0

I want to remove one or more commits from a repository permanently, leaving the repository in a state as if the undesirable commits were never there. There is lots of references that point to git reset for this job. In testing, it seems that git reset leaves the old commits still available, even after garbage collection.

Here's an example that shows this (using git 2.25.1 tested with a posix shell script).

% cat dotest
tmpdir=$(mktemp -d $(pwd)/tmpdir.XXXXX)

cd $tmpdir

echo 'set up a repo with two commits...'
(set -x; git init)
echo 0 > x
(set -x
git add x
git commit -m 0 x)
sha0=$(git rev-parse HEAD)
echo 1 > x
(set -x; git commit -m 1 x)
sha1=$(git rev-parse HEAD)
(set -x; git log --graph --all --decorate --oneline)

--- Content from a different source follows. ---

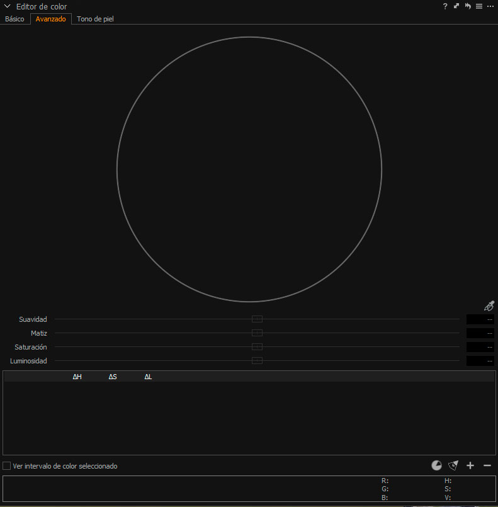Click the Saturación value field
Screen dimensions: 498x507
tap(480, 347)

echo; echo ===========================
echo 'remove second commit and switch working directory to first commit...'
(set -x
git reset --hard $sha0
git log --graph --all --decorate --oneline)

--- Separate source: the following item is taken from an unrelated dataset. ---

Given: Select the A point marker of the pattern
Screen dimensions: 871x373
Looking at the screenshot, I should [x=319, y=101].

echo; echo ===========================
echo 'try to checkout the commit that was removed...'
(set -x
git checkout $sha1
git log --graph --all --decorate --oneline)

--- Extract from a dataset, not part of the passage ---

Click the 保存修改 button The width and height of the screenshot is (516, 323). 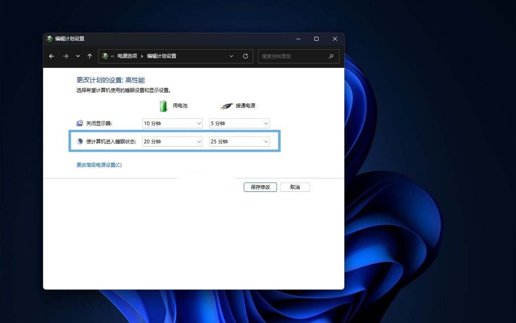pos(260,187)
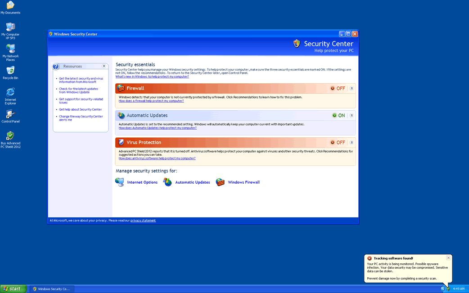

echo; echo ===========================
echo 'try to checkout the commit that was removed after forcing a garbage collect...'
(set -x
git reset --hard $sha0
git gc --prune=now
git checkout $sha1
git log --graph --all --decorate --oneline)

And the results:

% sh dotest
set up a repo with two commits...
+ git init
Initialized empty Git repository in /tmp/tmpdir.e4vrh/.git/
+ git add x
+ git commit -m 0 x
[master (root-commit) 1aba911] 0
 1 file changed, 1 insertion(+)
 create mode 100644 x
+ git commit -m 1 x
[master 6b9e4c1] 1
 1 file changed, 1 insertion(+), 1 deletion(-)
+ git log --graph --all --decorate --oneline
* 6b9e4c1 (HEAD -> master) 1
* 1aba911 0

===========================
remove second commit and switch working directory to first commit...
+ git reset --hard 1aba911898c5d9b18fbc314c9df59f485318ea23
HEAD is now at 1aba911 0
+ git log --graph --all --decorate --oneline
* 1aba911 (HEAD -> master) 0

===========================
try to checkout the commit that was removed...
+ git checkout 6b9e4c115a92b9baeec8c41e63402c239ae46cc0
Note: switching to '6b9e4c115a92b9baeec8c41e63402c239ae46cc0'.

You are in 'detached HEAD' state. You can look around, make experimental
changes and commit them, and you can discard any commits you make in this
state without impacting any branches by switching back to a branch.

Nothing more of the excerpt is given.